Quando se aplica — exemplos práticos

Oitiva de testemunha noutro tribunal

Um tribunal em Lisboa precisa ouvir uma testemunha localizada no Porto. Em vez de a deslocar, solicita ao tribunal do Porto, através de carta precatória, que a cite e recolha o seu depoimento. O tribunal portuense executa o ato e devolve a documentação ao tribunal de Lisboa por via electrónica.
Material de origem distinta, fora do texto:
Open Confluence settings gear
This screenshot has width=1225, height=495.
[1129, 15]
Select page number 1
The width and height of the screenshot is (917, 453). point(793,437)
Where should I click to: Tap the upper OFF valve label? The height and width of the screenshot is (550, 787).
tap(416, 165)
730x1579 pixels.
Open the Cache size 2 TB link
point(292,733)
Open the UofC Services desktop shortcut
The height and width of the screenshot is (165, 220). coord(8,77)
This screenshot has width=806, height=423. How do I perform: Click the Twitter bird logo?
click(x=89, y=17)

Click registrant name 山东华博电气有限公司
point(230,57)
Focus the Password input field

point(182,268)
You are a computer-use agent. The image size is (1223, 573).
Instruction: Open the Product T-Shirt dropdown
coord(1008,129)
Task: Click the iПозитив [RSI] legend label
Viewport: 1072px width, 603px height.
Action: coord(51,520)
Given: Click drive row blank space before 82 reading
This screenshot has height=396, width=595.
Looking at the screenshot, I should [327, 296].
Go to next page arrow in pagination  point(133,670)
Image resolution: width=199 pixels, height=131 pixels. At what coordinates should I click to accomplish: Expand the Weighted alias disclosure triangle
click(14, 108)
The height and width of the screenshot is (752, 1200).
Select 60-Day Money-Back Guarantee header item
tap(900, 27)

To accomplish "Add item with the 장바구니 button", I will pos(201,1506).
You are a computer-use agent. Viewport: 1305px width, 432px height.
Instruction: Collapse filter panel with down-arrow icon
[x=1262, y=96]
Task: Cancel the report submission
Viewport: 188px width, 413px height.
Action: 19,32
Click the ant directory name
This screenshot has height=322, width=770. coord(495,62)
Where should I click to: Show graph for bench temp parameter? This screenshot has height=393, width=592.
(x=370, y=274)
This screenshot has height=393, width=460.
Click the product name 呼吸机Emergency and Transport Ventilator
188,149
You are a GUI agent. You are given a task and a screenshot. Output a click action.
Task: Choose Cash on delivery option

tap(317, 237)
Prova documental de autoridade estrangeira

Num processo, é necessário obter um documento de um organismo público alemão. O tribunal português envia uma carta rogatória ao tribunal alemão competente, que contacta a entidade germânica. A resposta é remetida via electrónica para o tribunal português.

Citação urgente de réu

O tribunal precisa citar urgentemente um réu para uma sessão próxima. Usa contacto telefónico para convocá-lo imediatamente, documentando a chamada nos autos e confirmando depois por escrito, garantindo que o réu tem conhecimento tempestivo da data da audiência.

Texto oficial

Ver no PGDL ↗
1 - A prática de atos processuais que exijam intervenção dos serviços judiciários pode ser solicitada a outros tribunais ou autoridades por carta precatória ou rogatória, empregando-se a carta precatória quando a realização do ato seja solicitada a um tribunal ou a um cônsul português e a carta rogatória quando o seja a autoridade estrangeira. 2 - Através do mandado, o tribunal ordena a execução de ato processual a entidade que lhe está funcionalmente subordinada. 3 - As citações ou notificações por via postal são enviadas diretamente para o interessado a que se destinam, seja qual for a circunscrição em que se encontre. 4 - A solicitação de informações, de envio de documentos ou de realização de atos que não exijam, pela sua natureza, intervenção dos serviços judiciários é feita diretamente às entidades públicas ou privadas cuja colaboração se requer, por ofício remetido nos termos do artigo 249.º, com as necessárias adaptações, sem prejuízo das situações de urgência previstas no número seguinte. 5 - O envio de quaisquer comunicações, incluindo a expedição ou devolução de cartas precatórias e o envio de certidões, pelos serviços judiciais é efetuado por via eletrónica, no sistema de informação de suporte à atividade dos tribunais, nos termos previstos em portaria do membro do Governo responsável pela área da justiça ou, quando tal não seja possível, por correio eletrónico ou, subsidiariamente, por via postal podendo ainda ser utilizada a comunicação telefónica ou outro meio análogo de telecomunicações, quando se trate de atos urgentes. 6 - A comunicação telefónica é sempre documentada nos autos e seguida de confirmação por qualquer meio escrito; relativamente às partes, apenas é lícita como forma de transmissão de uma convocação ou desconvocação para atos processuais.